Knowledge about Ca²⁺ microdomain is rapidly increasing. A recent study indicates that ER is observed in only ∼45% of fine processes (Aboufares El Alaoui et al., 2020) and other sources of these dynamics are therefore revealed. Clear evidence has shown that extracellular Ca²⁺ influx through cell membrane ion channels can contribute to astrocytic microdomain events with fast dynamics, such as TRPA1 and Na⁺/Ca²⁺ exchanger (Ahmadpour et al., 2021). Besides, Agarwal et al. (Agarwal et al., 2017) found that in the absence of IP₃-dependent release, microdomain Ca²⁺ transients still occur due to the opening of the mitochondrial permeability transition pore. These various fluxes can also induce cascade reaction. For instance, once store-operated Ca²⁺ entry is activated, the depletion of ER activates the ER Ca²⁺ sensors stromal interaction molecules 1 and 2, then the molecules translocate to the junctional ER to interact with and activate store-operated Ca²⁺ release-activated Ca²⁺ channels (Toth et al., 2019), suggesting that intracellular release and transmembrane influxes coordinately contribute to Ca²⁺ microdomains. Considering a complete picture of the Ca²⁺ microdomain would definitely help better understand the theme but also is challenging due to the missing explanation of some mechanisms. In this study, we aimed to provide a biologically plausible theoretical framework that could provide reasonable predictions on the morphology-defined Ca²⁺ microdomains that are difficultly enabled in experiments.

In fact, our model leaves much to be desired and needs further improvement. Firstly, our node-shaft model is only an approximation of the astrocyte microdomains and cannot fully reflect the morphology of fine processes. Secondly, our model does not fully consider the factors affecting astrocyte Ca²⁺ dynamics. In astrocytes, in addition to glutamate, ATP, GABA and other signaling pathways also affect Ca²⁺ signalization and contribute to the regulation of a number of both physiological and pathophysiological processes in the nervous system as well (Chen et al., 2023).

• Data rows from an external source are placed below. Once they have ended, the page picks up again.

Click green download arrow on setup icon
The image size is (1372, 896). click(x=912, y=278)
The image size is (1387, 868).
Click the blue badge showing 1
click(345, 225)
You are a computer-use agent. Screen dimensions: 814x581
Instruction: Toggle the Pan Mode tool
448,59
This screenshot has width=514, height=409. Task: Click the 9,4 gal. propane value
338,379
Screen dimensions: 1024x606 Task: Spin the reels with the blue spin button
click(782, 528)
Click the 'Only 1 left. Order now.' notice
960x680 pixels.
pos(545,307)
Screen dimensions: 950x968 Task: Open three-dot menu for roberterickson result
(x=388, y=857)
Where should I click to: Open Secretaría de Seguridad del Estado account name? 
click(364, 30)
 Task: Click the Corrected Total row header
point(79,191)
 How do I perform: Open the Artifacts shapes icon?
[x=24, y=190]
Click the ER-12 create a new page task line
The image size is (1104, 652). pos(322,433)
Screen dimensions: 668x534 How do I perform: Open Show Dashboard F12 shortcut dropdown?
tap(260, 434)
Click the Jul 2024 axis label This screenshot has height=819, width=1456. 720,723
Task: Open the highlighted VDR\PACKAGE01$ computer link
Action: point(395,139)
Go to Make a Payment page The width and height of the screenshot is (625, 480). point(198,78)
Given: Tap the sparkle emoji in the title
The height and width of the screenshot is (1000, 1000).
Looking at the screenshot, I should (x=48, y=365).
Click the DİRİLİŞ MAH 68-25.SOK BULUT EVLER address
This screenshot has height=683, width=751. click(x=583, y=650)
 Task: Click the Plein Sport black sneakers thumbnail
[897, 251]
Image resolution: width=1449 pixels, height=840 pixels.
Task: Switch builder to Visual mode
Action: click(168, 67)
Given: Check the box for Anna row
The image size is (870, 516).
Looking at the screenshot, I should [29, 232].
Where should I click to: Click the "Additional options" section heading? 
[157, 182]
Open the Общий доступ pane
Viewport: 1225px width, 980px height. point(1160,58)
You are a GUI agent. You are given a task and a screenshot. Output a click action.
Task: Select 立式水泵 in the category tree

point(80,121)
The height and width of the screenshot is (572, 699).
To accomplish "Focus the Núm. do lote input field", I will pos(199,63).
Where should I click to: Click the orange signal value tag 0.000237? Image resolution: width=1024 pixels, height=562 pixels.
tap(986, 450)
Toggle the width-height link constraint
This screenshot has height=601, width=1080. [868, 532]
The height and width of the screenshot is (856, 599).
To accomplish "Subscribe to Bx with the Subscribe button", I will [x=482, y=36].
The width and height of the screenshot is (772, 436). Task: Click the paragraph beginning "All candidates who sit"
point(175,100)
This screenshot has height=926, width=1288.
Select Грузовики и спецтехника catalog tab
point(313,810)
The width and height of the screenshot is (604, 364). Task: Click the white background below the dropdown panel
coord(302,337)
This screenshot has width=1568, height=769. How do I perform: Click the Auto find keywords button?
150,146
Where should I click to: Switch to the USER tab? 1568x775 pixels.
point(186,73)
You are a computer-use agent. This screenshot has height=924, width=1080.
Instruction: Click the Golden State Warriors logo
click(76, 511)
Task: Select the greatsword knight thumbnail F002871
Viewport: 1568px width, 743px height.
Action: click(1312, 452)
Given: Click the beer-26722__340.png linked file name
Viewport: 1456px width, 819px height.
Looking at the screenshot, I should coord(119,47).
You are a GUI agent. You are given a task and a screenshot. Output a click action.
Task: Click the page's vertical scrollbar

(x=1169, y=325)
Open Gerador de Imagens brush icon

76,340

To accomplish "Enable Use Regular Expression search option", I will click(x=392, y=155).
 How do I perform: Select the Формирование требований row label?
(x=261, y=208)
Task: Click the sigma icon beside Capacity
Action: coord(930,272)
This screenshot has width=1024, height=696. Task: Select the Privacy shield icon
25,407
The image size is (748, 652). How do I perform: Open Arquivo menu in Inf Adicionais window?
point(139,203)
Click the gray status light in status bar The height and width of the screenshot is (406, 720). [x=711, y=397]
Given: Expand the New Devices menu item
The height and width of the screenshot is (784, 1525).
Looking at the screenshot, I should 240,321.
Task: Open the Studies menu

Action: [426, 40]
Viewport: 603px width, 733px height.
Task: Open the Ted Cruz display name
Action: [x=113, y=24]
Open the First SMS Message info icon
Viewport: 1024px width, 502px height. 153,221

The model only examined a subset of the astrocyte microdomains and did not take into account the extracellular Ca²⁺ diffusion. Thirdly, Some details of the model are not rigorous enough. The presence of ER in the fine processes is controversial, but there is evidence that Ca²⁺ microdomains can have a pure intracellular or extracellular Ca²⁺ source (Lia et al., 2021). And we chose to add ER in the thinnest astrocyte processes for some considerations, thus ignoring another possibility. What’s more, we did not consider ryanodine receptors in our modeling, which is something we need to explore in the future. The Hodgkin-Huxley model is used to generate presynaptic spikes without using a fluctuating applied current. Instead a constant current is used here because we found that even substituting 1, 2, and 5 times the noise of the 0–1 uniformly distributed current has little effect on the results. This may be partly due to the short current window we applied. Finally, astrocytes share their cytoplasm through gap junctional coupling into a syncytium. The node-shaft model can be extended to describe the communication between two astrocyte microdomains, and even to astrocyte networks. On the other hand, our tripartite synaptic model, as the smallest unit of signal propagation of astrocyte-neuron network, is also helpful for future network construction. By further understanding the astrocyte microdomain in the future, we hope to build more realistic astrocyte models with more comprehensive signaling pathways.

Although many questions and challenges exist, Ca²⁺ signals in astrocyte microdomains have gained a decade of significant advances, as said, a new decade of great discoveries has just begun (Lia et al., 2021). We need fruitful partnerships between tool generators, modellers and experimentalists to catalyze major breakthroughs in biology, physiology and pathology of astrocytes.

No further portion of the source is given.